Supercell thunderstorms possible but "impossible to predict"

THE nation's official forecaster says it would be reluctant to predict the so-called supercell thunderstorms that have been the subject of much speculation this week.

Higgins Storm Chasers, among others, are predicting that a rare combination of conditions will come together on Friday to possibly create supercell storms - capable of producing significant rainfall over a short period of time.

The last time Queenslanders would have heard mention of supercell storms would have been during the 2011 disaster, in which a phenomenal amount of rain in Toowoomba and the Lockyer Valley produced deadly flooding.

It may not be time to panic just yet. The official forecast from the Bureau of Meteorology, in Ipswich at least, is for showers with a chance of severe thunderstorms today, Friday, Saturday and Sunday.
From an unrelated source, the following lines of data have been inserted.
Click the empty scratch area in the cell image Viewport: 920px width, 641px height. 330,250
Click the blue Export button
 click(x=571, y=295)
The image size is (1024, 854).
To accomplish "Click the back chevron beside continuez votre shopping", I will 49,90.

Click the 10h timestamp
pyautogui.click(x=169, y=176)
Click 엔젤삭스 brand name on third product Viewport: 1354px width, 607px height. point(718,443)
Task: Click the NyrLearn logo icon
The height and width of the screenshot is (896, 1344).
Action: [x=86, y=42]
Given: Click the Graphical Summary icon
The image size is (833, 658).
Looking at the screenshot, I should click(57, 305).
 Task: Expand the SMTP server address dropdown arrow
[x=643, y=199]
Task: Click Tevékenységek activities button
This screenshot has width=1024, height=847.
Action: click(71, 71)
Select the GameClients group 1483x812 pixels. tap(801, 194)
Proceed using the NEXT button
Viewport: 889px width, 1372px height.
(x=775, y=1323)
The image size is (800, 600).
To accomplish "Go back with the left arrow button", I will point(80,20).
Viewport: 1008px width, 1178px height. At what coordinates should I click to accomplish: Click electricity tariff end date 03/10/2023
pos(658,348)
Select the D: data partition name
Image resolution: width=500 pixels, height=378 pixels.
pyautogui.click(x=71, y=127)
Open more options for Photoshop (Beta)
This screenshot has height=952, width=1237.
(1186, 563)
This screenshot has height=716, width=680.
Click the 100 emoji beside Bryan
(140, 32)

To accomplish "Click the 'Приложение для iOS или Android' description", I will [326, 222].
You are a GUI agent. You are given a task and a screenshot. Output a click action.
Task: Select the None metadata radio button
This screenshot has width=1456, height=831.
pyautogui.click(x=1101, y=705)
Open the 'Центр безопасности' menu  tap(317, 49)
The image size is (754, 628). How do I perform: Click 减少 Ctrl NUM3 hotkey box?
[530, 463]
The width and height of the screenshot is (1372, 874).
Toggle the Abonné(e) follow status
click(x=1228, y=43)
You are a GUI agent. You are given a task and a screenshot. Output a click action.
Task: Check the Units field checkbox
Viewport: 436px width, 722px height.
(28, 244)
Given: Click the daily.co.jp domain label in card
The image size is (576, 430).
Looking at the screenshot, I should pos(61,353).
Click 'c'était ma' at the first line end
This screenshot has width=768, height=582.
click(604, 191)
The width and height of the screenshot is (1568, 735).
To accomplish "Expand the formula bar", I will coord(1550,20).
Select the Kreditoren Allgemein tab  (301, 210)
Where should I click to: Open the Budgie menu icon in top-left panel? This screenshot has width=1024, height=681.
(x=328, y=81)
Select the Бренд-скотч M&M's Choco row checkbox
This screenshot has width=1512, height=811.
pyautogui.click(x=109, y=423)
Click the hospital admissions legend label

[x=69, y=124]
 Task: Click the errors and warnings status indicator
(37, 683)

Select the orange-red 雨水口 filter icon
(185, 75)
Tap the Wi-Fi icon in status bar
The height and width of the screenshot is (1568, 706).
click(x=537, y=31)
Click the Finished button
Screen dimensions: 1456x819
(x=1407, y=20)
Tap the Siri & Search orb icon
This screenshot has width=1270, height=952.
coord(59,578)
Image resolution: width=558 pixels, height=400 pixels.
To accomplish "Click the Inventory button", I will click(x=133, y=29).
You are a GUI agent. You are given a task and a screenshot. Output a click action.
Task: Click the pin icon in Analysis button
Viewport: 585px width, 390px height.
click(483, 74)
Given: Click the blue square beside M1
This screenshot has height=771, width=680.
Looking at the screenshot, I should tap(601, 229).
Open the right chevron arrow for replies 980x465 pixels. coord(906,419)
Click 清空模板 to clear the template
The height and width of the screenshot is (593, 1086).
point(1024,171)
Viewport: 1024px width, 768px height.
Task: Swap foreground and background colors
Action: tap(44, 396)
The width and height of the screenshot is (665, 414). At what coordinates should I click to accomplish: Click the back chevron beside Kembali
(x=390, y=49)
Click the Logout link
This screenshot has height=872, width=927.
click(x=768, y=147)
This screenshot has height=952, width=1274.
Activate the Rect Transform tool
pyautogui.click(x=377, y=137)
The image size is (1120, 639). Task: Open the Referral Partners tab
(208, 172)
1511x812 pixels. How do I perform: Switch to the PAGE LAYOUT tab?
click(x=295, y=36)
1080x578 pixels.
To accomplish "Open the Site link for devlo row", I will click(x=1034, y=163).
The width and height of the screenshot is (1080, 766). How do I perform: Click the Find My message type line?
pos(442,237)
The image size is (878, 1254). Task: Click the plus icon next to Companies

Bureau spokesman Jess Carey said the best chance of heavy rain was Friday, but there still was no certainty over the severity of any rainfall.

"We would very rarely forecast a supercell," Mr Carey said.

"We would not rule out a supercell, but it is very difficult to predict a severe thunderstorm, and even more difficult to predict a supercell.

"There are specific conditions required for it to happen and they can be born very quickly."

All indications at this point would suggest that the Ipswich region is in for at least some relief from the enduring summer dry.

Mitchell, west of Roma, received more than 140mm in a storm overnight, and Mr Carey said the same air mass was headed towards south-east-Queensland.